In a fourth aspect, the invention provides the use of a PPAR γ inhibitor in the manufacture of a medicament for the treatment of a neuronal differentiation disorder.
Preferably, the neuronal differentiation disorder is a diabetic neuronal differentiation disorder.
Preferably, the diabetic neuron differentiation disorder is a gestational diabetic neuron differentiation disorder.
Preferably, the PPAR γ inhibitor is selected from shRNA (shpara) designed based on PPAR γ gene.
Preferably, the shPPAR γ is selected from one or more of shPPAR γ -1, shPPAR γ -2 and shPPAR γ -3; the sequences of the shPPAR gamma-1, the shPPAR gamma-2 and the shPPAR gamma-3 are respectively shown as SEQ ID NO: 1. SEQ ID NO: 2. SEQ ID NO: 3, respectively.

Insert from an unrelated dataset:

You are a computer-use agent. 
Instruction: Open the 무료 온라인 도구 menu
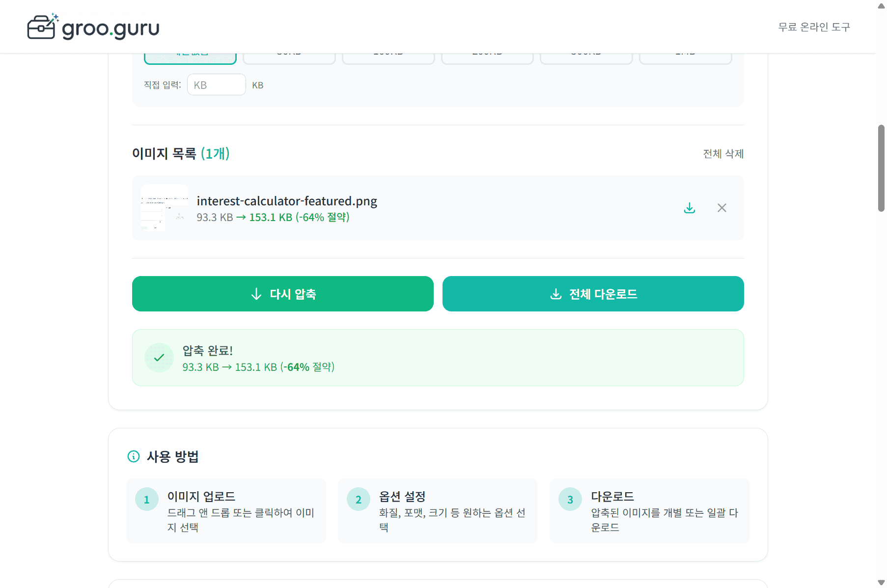(813, 27)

In a fifth aspect, the present invention provides the use of a PPAR γ inhibitor in the manufacture of a medicament for promoting neuronal differentiation.
Preferably, the PPAR γ inhibitor is selected from shRNA (shpara) designed based on PPAR γ gene.
Preferably, the shPPAR γ is selected from one or more of shPPAR γ -1, shPPAR γ -2 and shPPAR γ -3; the sequences of the shPPAR gamma-1, the shPPAR gamma-2 and the shPPAR gamma-3 are respectively shown as SEQ ID NO: 1. SEQ ID NO: 2. SEQ ID NO: 3, respectively.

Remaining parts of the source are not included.